We had what we called a 'Yasme Day' every month, a day of rest so a bunch of us would stand outside the cookhouse door and hope to be picked for K.P. duties. Fancy offering our services for K.P. duties, you only did this when you were on defaulters, but there were visions of more food' so hence the volunteering. Well, out came the American cook sergeant, his eyes fell on me and I was one of the ones for K.P. that day.
Well you nibbled and nibbled all the time and when mealtime came around you were so full up you could not eat anything. Never mind, that was a lovely day, the only thing that was wrong, you could not take anything out with you for any of your mates. Which of course, could be a good thing, because I thought the cook sergeant was very fair when he was selecting people, he tried to give everybody a spell of being on K.P. so that on the day one was completely full up, good luck to him!
Now l will say this about the Japanese. They were very particular about spreading diseases. When we had finished our day's work we were told to take a bath. Of course, hot water and plenty of soap made us feel better. Then it was back to the line-up for our ration of rice and dog soup. Dogs were bred in Japan for eating purposes and when one is hungry, any sort of meat is appreciated to help the rice down. As for the rice in Japan, it was sort of a brown colour, this is because it was unpolished rice.

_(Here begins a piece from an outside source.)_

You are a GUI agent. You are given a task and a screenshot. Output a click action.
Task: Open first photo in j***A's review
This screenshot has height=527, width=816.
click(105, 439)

This gave it more vitamins and this did not make it such a bad meal to digest but, don't forget I was still minus my false teeth but my gums were now so hard, that I did not miss them as much as before. Anyway, we were still on a small ration per person.
There was still the usual bartering going on 'Soup now, for soup tonight' was the call. 'Rice now, for rice and soup to-night'. What a life, you wouldn't believe it unless you saw it for yourselves.
I remember I traded soup at lunch for soup at night. It was one of the worst trading deals I have done in my life. It was an American I traded with, I was really looking forward to a double
ration of dog soup and when I went to collect it he had eaten it. Well an argument cropped up and an American sergeant came along to enquire what the ruckus was all about. After explaining the situation to him, he went to the cook sergeant and came back with a ration of soup and gave it to me. This sort of bartering became a business, but I never indulged in it again.
One night, going for a walk round the camp, a terrific argument could be heard between an American and an Australian. I didn't know what it was about, but I stood and listened and from nowhere an American produced a couple of pairs of boxing gloves and gave them to the culprits. Well, what do you know? A boxing match, that made a change. Wherever were they going to get the energy from? But they started, no rounds, a fight to the finish. Of course, a crowd gathered including the Jap guards, well I must say that this was one of the best fights I had ever seen, neither one would give up, until eventually two American sergeants had to stop it, or one would have been killed. At the end, they hugged one another and parted the best of friends. All this on a bowl of rice and dog soup! It's unbelievable what a body can stand if certain obstacles are put in front of you, but in the end those two guys must have been pretty sore all over given the punishment they took. And don't forget, they had to be at work the next day, even though they did create a great deal of entertainment to the rest of the P.O.W.'s.